Obviously, ignoring a problem / failing silently are bad strategies so we're left with throwing an exception.
There's no general behaviour that works well in all cases, so we opt for strictness in most cases. The JSON format has a lot of dead-space between elements and is space-insensitive in those regions, so there's no reason why you can't have single or multi-line comments there.
Thanks for the response and hopefully more people will change their minds as they read this conversation.
(making a parser was more of an exercise anyway :)That's like requiring all bicycles to have training wheels because some people can't ride bicycles.
So we can use this to create comments in the source JSON that will not be present in a parsed object representation. It was also never intended to be used for configuration files where comments would be needed. I hope your implementation gets known further - and perhaps even gets more popular than the original ;) I hope someone gets to implement it with Ruby as well.
@adelphus The language being well-defined is your own perspective or opinion.
For instance, take your programming language of choice: Just because some desired (but missing) feature isn't explicitly disallowed, doesn't mean that your compiler will magically recognize [email protected] Decent Think of a code reading a byte at a time, determining if it's valid syntax and if so, converting that input into tokens for another class to construct into objects.

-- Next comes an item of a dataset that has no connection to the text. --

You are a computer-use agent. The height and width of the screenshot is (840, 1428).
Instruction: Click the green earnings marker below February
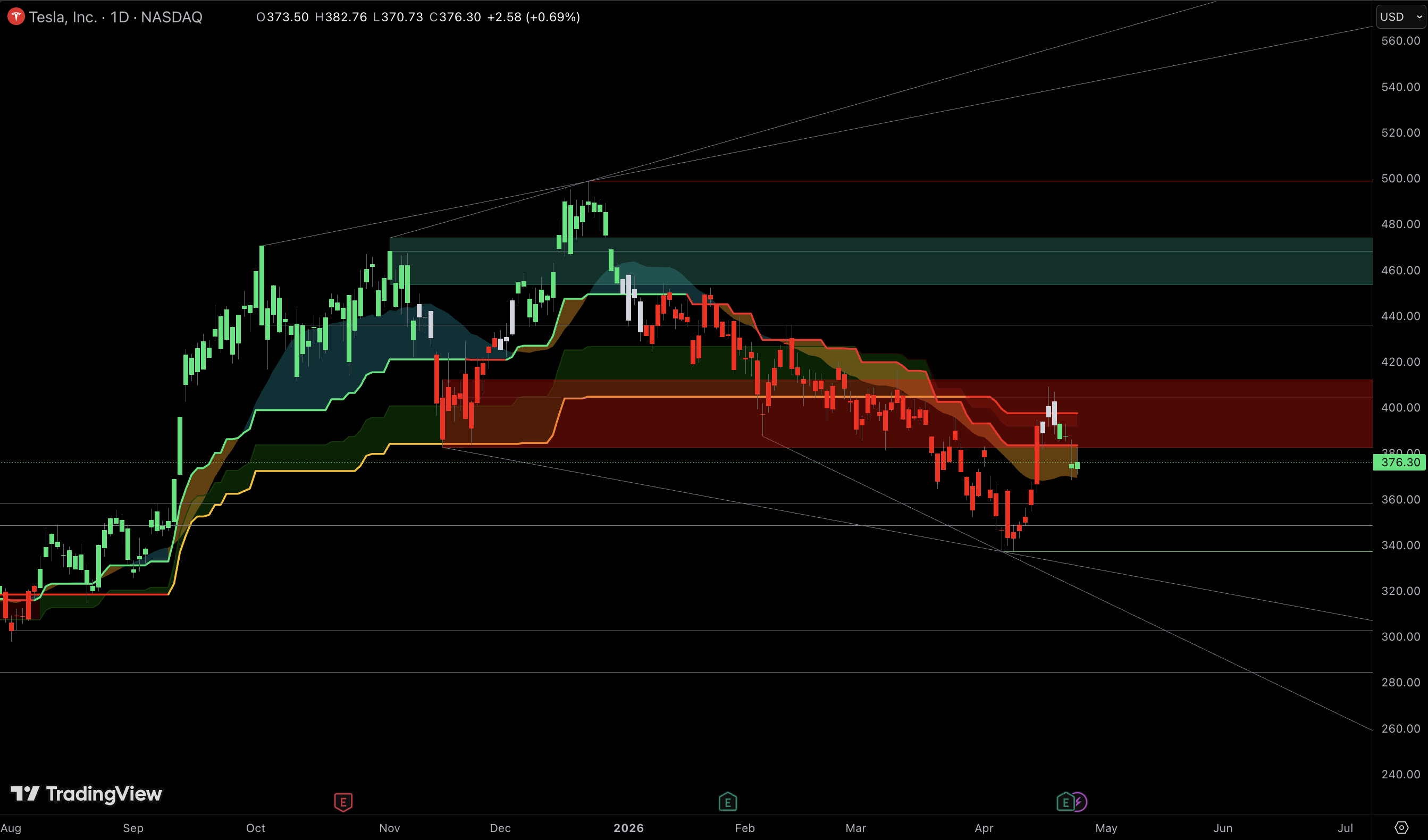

A data format should prioritize usability over being idiot-proof.
- Douglas Crockford, 2012 The only problem I have with JSON.minify() is that it is really really slow.
So I made my own implementation that does the same thing: gist.github.com/1170297 .
Many parsers and minifiers support JSON comments as well, so just make sure your parser supports them.
JSON is used a lot for application data and configuration settings, so comments are necessary now.